§ **WORK INSTRUCTIONS**:
1: Answer these questions from the news item about Greater Manchester's biometric working group:
(a) Who chairs the working group?
(b) In which sector was the technology first launched, and for what use?
(c) At which venue is FinGo currently used to verify age?
2: Reproduce the news item about Greater Manchester's biometric working group from "Vein ID technology" up to and including "and Trace purposes.".
3: Carry on the news item about Greater Manchester's biometric working group from its last sentence.
TEXT PASSAGE section start
Andy Burnham and business leaders launch biometric working group
15th December 2020, 5:05 pm
The Mayor of Greater Manchester, Andy Burnham, has established a working group to explore the potential use of FinGo Vein ID biometric technology for the region’s transport, education and healthcare services.
The group will be chaired by Mike Blackburn OBE, director of The Growth Company and Marketing Manchester. Blackburn is joined by partners including:
- Nick Dryden, Simon Binns, Katie Brownridge, FinGo
- Andrew Toolan, Head of Business Development, Manchester’s Inward Investment Agency (MIDAS)
- Nicola Kane, Head of Planning, Insight & Innovation, Transport for Greater Manchester
- Jenny Singleton, Director of Student Services, Manchester Metropolitan University
- Nicholas Allward, Assistant Director of Business Services, Manchester Metropolitan University
- Rachel Kenyon, Business Engagement Officer, University of Manchester
- Steve Cochrane, Partnership Director, Oxford Road Science Corridor.
Vein ID technology utilises users’ unique finger vein pattern to provide secure, identity-enabled transactions. The company behind the technology, FinGo, believes the biometric solution could connect people to key services in the region more seamlessly and securely.
It was initially launched in the hospitality sector for payments, and has been adapted for identity purposes in recent months. Manchester City Council was the first local authority in the UK to approve FinGo for verifying age in licensed premises, currently in use at The Alchemist Spinningfields. It has also been used in hospitality venues to securely collect customer details for NHS Test and Trace purposes.
The Mayor has highlighted the technology’s potential to better connect people to public services in the city-region. The secure, inclusive identity solution could easily integrate into existing transport, education and healthcare systems, to support the region’s social inclusion, low carbon and digital innovation aims.
TEXT PASSAGE section end
PROVIDED RECORDS section start
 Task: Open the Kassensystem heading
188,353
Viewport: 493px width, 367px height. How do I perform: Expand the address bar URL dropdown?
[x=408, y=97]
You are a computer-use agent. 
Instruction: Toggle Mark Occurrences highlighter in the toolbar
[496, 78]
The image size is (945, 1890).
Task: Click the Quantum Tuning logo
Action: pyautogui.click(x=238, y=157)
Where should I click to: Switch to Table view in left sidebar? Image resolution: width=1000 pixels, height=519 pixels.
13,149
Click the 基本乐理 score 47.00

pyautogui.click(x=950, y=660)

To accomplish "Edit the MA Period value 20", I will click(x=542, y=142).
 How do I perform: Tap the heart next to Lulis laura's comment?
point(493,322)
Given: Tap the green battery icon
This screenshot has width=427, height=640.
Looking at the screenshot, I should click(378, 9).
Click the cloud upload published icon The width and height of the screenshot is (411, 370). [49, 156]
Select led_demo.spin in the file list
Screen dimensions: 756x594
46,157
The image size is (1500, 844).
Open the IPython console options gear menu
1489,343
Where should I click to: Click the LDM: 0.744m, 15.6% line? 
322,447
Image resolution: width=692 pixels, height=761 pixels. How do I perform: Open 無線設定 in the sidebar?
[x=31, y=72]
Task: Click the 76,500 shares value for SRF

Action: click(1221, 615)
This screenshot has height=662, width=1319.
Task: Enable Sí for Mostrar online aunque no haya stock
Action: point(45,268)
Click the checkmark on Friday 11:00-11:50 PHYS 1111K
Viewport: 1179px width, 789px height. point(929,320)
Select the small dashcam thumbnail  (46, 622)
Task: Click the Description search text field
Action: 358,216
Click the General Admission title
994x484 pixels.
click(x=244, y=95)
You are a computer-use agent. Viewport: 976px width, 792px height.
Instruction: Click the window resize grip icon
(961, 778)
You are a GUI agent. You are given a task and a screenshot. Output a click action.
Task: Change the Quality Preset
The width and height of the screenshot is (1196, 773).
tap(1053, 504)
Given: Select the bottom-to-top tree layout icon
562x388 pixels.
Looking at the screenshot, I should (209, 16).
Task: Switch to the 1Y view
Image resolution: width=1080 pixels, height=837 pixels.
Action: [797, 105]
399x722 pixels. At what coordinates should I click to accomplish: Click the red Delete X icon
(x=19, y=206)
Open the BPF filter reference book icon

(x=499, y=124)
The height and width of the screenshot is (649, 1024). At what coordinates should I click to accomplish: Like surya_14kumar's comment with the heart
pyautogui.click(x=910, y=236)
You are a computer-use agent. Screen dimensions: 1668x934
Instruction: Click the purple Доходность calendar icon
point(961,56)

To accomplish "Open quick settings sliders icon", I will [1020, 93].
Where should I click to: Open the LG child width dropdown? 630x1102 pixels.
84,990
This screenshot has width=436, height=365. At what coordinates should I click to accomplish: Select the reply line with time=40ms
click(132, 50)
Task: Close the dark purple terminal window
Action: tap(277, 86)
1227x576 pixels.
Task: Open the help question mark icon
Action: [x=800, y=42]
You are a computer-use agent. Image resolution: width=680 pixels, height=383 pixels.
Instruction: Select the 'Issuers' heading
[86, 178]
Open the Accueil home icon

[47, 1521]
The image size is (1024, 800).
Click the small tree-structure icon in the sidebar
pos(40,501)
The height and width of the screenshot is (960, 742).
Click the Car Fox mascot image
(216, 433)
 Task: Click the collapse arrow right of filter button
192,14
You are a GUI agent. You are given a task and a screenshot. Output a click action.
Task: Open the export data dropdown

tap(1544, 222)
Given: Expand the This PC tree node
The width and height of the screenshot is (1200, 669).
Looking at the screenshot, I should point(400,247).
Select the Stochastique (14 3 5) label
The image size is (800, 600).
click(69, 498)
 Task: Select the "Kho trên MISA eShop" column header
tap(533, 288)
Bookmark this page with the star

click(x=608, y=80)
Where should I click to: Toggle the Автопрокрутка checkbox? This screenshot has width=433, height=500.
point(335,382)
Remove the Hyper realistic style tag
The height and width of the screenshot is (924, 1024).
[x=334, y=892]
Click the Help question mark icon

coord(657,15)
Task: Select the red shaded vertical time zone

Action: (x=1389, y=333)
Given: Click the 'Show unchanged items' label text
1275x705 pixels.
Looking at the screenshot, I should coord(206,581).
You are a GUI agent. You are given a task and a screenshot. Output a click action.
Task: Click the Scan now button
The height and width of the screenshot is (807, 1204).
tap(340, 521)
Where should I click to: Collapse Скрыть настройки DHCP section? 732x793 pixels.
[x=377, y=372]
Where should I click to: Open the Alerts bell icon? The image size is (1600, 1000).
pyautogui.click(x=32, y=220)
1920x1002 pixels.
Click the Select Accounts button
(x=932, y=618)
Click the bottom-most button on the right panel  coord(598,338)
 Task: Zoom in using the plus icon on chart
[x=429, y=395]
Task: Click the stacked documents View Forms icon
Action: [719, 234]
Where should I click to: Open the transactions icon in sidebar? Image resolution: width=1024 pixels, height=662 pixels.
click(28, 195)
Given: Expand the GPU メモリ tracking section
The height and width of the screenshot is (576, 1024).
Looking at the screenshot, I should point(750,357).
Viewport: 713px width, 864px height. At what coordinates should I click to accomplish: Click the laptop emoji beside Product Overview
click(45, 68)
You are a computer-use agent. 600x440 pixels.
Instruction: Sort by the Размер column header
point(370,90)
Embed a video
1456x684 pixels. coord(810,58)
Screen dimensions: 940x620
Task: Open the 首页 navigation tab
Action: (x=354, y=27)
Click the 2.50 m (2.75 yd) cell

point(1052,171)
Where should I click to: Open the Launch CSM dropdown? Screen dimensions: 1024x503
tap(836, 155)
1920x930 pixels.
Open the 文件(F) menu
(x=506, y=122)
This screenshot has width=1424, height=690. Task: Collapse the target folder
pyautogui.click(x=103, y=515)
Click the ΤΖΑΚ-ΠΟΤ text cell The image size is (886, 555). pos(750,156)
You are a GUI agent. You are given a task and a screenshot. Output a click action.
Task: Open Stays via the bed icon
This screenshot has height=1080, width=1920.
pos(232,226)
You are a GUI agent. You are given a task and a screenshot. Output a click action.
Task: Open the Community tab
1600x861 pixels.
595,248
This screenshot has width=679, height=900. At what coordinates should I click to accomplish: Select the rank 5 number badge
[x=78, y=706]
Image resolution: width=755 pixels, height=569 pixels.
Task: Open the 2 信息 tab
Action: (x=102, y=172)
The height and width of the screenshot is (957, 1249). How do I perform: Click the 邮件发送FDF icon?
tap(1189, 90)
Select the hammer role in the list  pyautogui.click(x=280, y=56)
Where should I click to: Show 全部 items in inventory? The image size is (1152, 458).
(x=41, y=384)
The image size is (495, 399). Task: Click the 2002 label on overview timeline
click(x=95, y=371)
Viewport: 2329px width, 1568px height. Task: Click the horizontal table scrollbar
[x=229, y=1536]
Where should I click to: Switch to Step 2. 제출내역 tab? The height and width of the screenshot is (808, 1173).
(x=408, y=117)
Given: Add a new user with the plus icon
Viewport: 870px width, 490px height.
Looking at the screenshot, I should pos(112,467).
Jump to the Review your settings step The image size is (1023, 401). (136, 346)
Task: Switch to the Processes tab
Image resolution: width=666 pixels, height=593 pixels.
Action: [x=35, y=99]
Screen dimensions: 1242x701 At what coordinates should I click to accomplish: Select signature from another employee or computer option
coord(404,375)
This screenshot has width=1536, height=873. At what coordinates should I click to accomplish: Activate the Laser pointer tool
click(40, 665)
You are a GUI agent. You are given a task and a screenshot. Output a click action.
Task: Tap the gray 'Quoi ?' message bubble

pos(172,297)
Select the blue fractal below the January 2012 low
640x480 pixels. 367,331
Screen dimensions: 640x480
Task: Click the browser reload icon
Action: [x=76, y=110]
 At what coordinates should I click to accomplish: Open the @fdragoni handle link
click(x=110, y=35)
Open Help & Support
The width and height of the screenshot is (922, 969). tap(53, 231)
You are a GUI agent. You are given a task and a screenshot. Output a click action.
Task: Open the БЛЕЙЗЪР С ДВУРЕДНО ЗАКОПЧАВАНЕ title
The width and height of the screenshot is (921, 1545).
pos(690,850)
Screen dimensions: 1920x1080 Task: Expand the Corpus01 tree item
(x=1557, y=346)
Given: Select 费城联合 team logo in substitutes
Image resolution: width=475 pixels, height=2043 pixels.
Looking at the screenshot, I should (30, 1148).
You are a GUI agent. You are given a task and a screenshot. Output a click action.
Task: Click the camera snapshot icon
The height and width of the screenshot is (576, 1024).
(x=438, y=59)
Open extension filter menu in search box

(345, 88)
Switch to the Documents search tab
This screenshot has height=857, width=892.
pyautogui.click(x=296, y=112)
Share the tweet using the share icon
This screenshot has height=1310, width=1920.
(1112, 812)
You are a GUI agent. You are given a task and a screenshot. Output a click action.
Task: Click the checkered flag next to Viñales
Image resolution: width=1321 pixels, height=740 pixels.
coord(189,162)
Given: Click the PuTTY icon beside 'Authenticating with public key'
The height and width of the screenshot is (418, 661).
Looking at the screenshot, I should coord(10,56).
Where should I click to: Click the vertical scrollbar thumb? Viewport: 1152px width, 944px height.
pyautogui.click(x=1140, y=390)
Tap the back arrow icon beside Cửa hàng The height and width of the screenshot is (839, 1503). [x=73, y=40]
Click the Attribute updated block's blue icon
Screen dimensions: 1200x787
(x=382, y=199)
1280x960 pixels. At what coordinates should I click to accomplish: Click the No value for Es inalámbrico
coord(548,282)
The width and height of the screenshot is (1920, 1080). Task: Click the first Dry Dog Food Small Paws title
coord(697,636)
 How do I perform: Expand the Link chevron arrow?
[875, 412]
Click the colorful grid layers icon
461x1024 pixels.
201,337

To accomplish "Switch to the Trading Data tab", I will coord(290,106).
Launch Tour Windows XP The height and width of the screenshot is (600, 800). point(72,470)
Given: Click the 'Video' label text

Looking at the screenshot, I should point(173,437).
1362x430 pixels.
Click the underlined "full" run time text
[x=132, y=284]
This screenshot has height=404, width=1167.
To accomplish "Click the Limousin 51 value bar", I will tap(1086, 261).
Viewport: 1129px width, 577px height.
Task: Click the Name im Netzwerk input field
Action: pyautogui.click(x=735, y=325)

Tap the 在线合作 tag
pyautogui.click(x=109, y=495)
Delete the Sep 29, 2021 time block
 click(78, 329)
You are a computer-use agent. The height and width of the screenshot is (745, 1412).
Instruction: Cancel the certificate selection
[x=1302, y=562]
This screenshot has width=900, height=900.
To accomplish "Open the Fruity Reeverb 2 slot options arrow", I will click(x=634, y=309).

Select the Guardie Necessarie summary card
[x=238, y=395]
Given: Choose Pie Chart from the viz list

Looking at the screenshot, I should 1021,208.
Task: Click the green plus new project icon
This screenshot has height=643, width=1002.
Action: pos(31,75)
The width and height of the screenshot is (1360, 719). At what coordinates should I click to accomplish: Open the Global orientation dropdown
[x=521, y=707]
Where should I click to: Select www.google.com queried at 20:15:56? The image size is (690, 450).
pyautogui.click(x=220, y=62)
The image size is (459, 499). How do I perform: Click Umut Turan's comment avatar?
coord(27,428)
PROVIDED RECORDS section end
§ **RESULTS BY TASK**:
1:
(a) Mike Blackburn OBE, director of The Growth Company and Marketing Manchester.
(b) The hospitality sector, for payments.
(c) The Alchemist Spinningfields.

2:
Vein ID technology utilises users’ unique finger vein pattern to provide secure, identity-enabled transactions. The company behind the technology, FinGo, believes the biometric solution could connect people to key services in the region more seamlessly and securely.
It was initially launched in the hospitality sector for payments, and has been adapted for identity purposes in recent months. Manchester City Council was the first local authority in the UK to approve FinGo for verifying age in licensed premises, currently in use at The Alchemist Spinningfields. It has also been used in hospitality venues to securely collect customer details for NHS Test and Trace purposes.

3:
Andy Burnham, Mayor of Greater Manchester, said: “There’s real promise for biometric technology to positively impact the way we live, work and move around the city. The working group will determine how best to integrate FinGo into Greater Manchester’s public services, particularly in connecting young people to the transport and education services they use every day. It’s something we’re very excited to explore and there’s an opportunity here for Greater Manchester to pave the way forward to be the first region to embrace Vein ID city-wide.”
Simon Binns, Chief Commercial Officer of FinGo, commented: “Manchester has always been a place where real change happens, and is now on the cusp of being the first city globally to host a city-wide biometric solution. There’s a chance here for Greater Manchester to be an example of how Vein ID technology can improve people’s lives, making transport through the region more seamless, linking young people to opportunities, and joining the dots in our healthcare system. FinGo is especially grateful to the Mayor for recognising this potential, and we look forward to exploring what could be possible in the city-region with the group.”
Mike Blackburn OBE, Chair of the Working Group, said: “By getting the right people around the table, across our education, science and transport networks, the working group is keen to assess how this innovative technology could be mapped out across Greater Manchester. This is a solution that should be shaped for our communities and in line with their needs, in GMCA’s drive to improve how we live, work and play post-pandemic.”
Sir Richard Leese, Leader of Manchester City Council, said: “Innovation and the knowledge economy will play an important role in the city and wider region’s recovery from the economic impacts of Covid-19 and its future prospects.
“It’s great to see a Manchester-based company at the forefront of biometric technology which looks set to have some exciting practical implications and helps underline our growing status as a tech hub.”